2009 novel by Jamie Ford

Hotel on the Corner of Bitter and Sweet is a historical novel by Jamie Ford. The story is told in two parallel storylines, one following 12-year-old Henry Lee's experiences during the Second World War, and the other depicting Henry 44 years later as a widower with a college-aged son. The plot centers around the forced evacuation of Japanese Americans to internment camps; the book depicts the pain and trauma of separation through the friendship of the Chinese-American Henry and his Japanese-American friend Keiko.

==Plot==
Henry Lee, the son of Chinese parents in Seattle, Washington, is the only Asian child at his elementary school. His father makes him wear an "I Am Chinese" button so he will not be mistaken for a Japanese boy in the heightened racist climate of World War II Seattle. Henry is nevertheless bullied by his white classmates and must work long hours in the cafeteria dishing out meals and cleaning up to fulfill the terms of his scholarship. One day, a Japanese-American girl named Keiko Okabe joins him, also on scholarship. Henry and Keiko bond. When the residents of the city's Japantown are threatened with evacuation to internment camps, Henry safeguards Keiko's family's photo albums. He then travels with the lunch lady to serve meals at Camp Harmony, a temporary internment facility on the Western Washington Fairgrounds in Puyallup, Washington, where he sees her. With his friend, a local jazz musician named Sheldon, he also visits her in the Minidoka internment camp in Idaho. Visiting her there, he promises to wait for her until the war ends. They decide to write each other letters, and Henry returns to Seattle.

Henry's father is intent on sending him to China to complete his education in a traditional manner. Henry arrives home one day to find a new suit and a steamer ticket to China in his name. He agrees to go on the condition that his father (as part of an association of elders) saves the Panama Hotel from being sold. The Panama Hotel is where Keiko's family stored the greater part of their belongings when they were shipped to the internment camps. Many other families also stored their possessions in the basement of the Panama Hotel.

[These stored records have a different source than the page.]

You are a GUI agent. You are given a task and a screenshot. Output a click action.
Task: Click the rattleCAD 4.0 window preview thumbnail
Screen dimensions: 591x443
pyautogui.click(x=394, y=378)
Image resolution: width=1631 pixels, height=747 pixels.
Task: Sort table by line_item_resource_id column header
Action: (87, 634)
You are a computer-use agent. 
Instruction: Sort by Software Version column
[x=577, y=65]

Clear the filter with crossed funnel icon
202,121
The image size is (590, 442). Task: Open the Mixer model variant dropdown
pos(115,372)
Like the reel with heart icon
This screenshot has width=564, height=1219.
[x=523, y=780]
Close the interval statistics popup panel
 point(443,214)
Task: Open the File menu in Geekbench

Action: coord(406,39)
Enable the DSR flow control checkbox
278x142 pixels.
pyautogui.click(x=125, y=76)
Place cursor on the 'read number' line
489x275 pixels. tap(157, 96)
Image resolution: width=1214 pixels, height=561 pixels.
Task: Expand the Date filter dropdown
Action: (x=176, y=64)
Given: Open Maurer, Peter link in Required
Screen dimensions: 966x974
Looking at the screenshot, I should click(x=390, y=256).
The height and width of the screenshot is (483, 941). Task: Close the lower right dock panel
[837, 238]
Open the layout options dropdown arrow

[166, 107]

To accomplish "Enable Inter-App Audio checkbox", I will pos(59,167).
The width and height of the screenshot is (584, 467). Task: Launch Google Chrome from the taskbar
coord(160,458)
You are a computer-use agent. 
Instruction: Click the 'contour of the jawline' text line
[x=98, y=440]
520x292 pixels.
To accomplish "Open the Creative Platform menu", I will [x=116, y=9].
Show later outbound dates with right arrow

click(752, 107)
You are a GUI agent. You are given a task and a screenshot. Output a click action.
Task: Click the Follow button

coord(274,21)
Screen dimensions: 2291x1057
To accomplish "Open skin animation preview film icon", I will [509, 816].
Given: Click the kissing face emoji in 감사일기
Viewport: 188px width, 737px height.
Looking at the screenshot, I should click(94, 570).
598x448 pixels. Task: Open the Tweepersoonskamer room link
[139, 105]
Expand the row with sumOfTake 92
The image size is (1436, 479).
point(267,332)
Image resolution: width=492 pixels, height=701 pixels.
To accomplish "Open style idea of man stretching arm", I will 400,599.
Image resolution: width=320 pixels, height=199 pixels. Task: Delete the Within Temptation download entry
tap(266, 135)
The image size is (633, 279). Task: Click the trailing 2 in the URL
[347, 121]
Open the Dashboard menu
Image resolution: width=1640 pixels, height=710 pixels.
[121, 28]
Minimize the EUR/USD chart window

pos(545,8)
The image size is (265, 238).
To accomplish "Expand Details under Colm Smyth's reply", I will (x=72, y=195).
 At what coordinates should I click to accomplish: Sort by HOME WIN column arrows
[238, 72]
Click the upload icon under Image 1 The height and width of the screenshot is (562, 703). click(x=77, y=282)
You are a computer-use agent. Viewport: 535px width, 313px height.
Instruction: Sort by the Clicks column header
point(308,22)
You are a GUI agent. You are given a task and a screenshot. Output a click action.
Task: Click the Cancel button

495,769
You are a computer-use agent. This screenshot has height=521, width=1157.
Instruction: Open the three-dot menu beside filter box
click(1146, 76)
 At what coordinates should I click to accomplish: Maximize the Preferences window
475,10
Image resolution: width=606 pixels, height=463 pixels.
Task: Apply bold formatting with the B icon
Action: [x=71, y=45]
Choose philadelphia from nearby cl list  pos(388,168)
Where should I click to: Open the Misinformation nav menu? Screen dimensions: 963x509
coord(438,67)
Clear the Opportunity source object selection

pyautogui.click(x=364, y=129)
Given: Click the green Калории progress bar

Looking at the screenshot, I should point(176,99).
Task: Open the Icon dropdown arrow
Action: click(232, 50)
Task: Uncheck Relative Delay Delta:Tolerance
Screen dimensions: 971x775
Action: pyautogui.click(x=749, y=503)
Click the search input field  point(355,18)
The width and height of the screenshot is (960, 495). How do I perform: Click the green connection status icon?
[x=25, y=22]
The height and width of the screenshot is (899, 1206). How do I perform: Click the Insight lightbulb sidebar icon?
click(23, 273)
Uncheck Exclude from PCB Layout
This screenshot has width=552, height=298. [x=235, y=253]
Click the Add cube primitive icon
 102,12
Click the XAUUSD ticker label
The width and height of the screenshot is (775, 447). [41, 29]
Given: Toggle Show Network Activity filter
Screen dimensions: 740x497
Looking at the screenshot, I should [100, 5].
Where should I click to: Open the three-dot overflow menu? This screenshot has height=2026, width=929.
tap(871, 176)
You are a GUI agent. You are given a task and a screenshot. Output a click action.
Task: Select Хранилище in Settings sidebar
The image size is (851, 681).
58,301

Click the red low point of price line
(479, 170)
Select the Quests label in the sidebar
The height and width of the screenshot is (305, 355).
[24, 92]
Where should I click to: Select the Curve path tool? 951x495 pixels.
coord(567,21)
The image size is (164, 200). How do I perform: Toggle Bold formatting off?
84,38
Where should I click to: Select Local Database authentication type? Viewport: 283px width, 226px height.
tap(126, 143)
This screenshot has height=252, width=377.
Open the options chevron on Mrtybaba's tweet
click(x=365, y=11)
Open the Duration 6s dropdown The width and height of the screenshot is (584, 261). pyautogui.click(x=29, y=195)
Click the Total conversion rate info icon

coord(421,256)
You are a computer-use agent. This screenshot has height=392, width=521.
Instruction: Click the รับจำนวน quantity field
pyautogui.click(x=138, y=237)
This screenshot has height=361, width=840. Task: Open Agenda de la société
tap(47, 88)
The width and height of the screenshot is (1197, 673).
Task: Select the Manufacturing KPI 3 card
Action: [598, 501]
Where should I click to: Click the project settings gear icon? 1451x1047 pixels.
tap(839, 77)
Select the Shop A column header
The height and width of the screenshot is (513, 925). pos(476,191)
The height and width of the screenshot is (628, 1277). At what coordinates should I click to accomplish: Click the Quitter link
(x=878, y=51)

Though Henry writes many letters to Keiko, he receives very few in return. The mail clerk, a young girl around Henry's age, sympathizes with him, and when Keiko does not appear at the Panama Hotel for the last meeting Henry had tried to arrange with her on what turns out to be V-J Day, the mail clerk brings him his returned envelope with a bunch of star lilies. Henry turns his attention to the girl, named Ethel Chen, and eventually marries her. On his deathbed, Henry's father insinuates that he had something to do with stopping the correspondence between Henry and Keiko. Henry and Ethel celebrate their 30th wedding anniversary, after which Ethel falls ill with cancer for seven years and Henry devotedly cares for her in their home. Though he thinks often of Keiko, Henry never lets his wife know and is a caring and devoted husband till the end. Henry also supports his son Marty at college, and welcomes Marty's girlfriend, a non-Chinese girl named Samantha, into their family. The novel concludes with Henry's son Marty locating Keiko in New York City, and Henry goes to see her.

==Themes==
The novel explores the themes of father–son relationships, and loyalty both in the familial and national contexts.

==Critical reception==
Kirkus Reviews hailed the novel as "A timely debut that not only reminds readers of a shameful episode in American history, but cautions us to examine the present and take heed we don't repeat those injustices." Kevin Clouther of Booklist mentions that "Although Ford does not have anything especially novel to say about a familiar subject (the interplay between race and family), he writes earnestly and cares for his characters, who consistently defy stereotype."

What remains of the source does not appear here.